If Congress concurs, DOE would begin several new initiatives. One of them would be the $24 million Nuclear Energy Research Initiative (NERI) aimed at encouraging universities, national laboratories and industry to conduct research on advanced nuclear energy concepts and technologies. The major goals would be to increase the reliability and safety of nuclear fuel, reduce the rate of spent fuel generation, improve capacity factors, and renew the licences of existing nuclear power plants. NERI would also conduct research to find ways to apply DOE-developed technologies to reduce the storage, transportation and repository costs of spent fuel.
Another new DOE initiative, called the Nuclear Plant Optimisation (NEPO), would involve a cost-sharing programme with EPRI to address nuclear plant licence extension and other issues. DOE wants to provide $10 million for NEPO in FY’99.
Last year, Congress rejected a similar proposal to modestly increase spending to improve the operation of commercial nuclear plants, saying it was up to industry to provide the funds for such a programme. But DOE says the higher funding is justified in the wake of a report by the President’s Committee of Advisors on Science and Technology (PCAST), a White House advisory panel, which last fall urged the Clinton administration to boost funding for commercial nuclear energy R&D by $40 million as a way to fight global warming. The Energy Department also hopes Congress will be less parsimonious now that the Clinton administration is projecting budget surpluses.
The DOE budget also includes modest funding increases to support nuclear research at universities, to help upgrade and maintain university research reactors, and to provide support for production of isotopes used in research, medicine and industry. No new funds are proposed in the FY’99 budget for the development of advanced nuclear reactors. Federal support of advanced reactor R&D ended with the completion two years ago of the energy department’s five-year, Advanced Light Water Reactor Program.

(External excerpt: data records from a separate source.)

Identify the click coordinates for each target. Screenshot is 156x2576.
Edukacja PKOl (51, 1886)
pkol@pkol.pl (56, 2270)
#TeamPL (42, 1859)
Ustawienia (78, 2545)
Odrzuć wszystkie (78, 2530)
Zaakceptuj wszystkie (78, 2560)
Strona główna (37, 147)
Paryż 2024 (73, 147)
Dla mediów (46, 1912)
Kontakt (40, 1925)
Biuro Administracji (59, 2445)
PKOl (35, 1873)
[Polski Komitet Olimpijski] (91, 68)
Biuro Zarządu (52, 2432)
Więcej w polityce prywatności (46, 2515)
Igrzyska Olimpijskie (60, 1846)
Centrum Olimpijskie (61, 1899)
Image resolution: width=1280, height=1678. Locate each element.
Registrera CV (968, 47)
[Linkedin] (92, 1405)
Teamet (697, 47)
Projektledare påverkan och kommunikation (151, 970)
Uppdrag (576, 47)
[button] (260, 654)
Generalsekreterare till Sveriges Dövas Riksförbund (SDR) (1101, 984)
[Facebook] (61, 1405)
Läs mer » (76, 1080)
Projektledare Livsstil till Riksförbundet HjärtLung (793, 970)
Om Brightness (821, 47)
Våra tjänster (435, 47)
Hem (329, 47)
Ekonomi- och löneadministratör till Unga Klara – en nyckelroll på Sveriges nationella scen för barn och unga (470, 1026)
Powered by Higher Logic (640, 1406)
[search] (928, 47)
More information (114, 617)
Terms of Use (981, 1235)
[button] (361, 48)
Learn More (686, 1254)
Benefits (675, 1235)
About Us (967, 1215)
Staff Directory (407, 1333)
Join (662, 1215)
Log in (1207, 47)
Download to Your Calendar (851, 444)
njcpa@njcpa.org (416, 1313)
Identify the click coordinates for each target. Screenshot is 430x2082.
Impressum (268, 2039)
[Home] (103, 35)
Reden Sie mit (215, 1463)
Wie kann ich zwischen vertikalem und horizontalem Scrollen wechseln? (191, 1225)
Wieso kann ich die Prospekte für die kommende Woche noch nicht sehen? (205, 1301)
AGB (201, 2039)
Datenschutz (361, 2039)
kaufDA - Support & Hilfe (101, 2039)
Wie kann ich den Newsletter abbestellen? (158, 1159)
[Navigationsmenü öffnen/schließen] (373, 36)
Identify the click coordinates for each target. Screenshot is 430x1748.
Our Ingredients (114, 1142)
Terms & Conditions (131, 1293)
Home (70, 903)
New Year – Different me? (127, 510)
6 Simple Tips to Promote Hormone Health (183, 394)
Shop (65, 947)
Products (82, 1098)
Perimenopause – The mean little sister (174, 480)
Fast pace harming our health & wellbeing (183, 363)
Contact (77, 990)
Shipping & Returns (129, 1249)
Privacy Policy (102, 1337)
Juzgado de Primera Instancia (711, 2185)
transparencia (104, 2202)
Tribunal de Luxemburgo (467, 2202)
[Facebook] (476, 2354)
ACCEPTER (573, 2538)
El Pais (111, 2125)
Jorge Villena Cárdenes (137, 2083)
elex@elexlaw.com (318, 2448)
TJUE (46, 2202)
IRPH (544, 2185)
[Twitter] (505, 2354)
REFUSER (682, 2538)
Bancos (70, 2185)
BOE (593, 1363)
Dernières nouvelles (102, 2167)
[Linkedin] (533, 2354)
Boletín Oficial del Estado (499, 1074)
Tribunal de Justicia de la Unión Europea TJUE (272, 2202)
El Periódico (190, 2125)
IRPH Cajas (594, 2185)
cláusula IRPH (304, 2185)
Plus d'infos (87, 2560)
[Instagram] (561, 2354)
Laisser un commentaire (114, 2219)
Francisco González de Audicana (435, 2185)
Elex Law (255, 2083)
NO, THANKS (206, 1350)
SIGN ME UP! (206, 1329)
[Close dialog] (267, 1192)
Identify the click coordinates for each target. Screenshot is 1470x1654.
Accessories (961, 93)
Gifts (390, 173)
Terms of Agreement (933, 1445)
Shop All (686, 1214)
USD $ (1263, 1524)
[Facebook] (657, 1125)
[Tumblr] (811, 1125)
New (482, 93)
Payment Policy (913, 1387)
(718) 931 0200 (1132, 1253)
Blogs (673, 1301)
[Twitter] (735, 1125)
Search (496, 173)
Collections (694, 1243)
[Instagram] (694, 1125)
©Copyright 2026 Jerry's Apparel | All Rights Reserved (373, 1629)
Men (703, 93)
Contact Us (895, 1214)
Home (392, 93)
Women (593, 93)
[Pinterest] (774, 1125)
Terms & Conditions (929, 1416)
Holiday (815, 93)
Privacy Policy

The DOE also proposes to spend $168.9 million toward implementation of the department’s two-pronged strategy for permanently disposing of excess plutonium. The DOE plan calls for converting most of it to mixed oxide fuel, while glassifying and burying some of it. In FY’99, DOE plans to design new facilities for pit conversion and fabrication of mixed oxide fuel, and it plans to continue developing the ceramic immobilisation process.
Separately, the US Defense Department is expected to provide funds in FY’99 to support the conversion of Russia’s plutonium production reactors to a mode that no longer produces weapons-grade plutonium.
In the international arena, DOE is proposing to maintain $35 million in spending during FY’99 on programmes to increase nuclear safety worldwide, particularly the safety of Soviet-designed nuclear plants. About 200 individual projects are under way at 20 Soviet-design plant sites, with 46 US commercial companies providing equipment, technical expertise and services to improve safety. The programme’s focus would change, however, to provide more money for training, quality assurance and non-destructive evaluation programmes in plants in Russia, Ukraine and Lithuania. Less money would be directed to engineering and technology upgrades in Soviet-designed reactors, owing to the completion of programmes to install SPDS safety display systems at three Russian plants.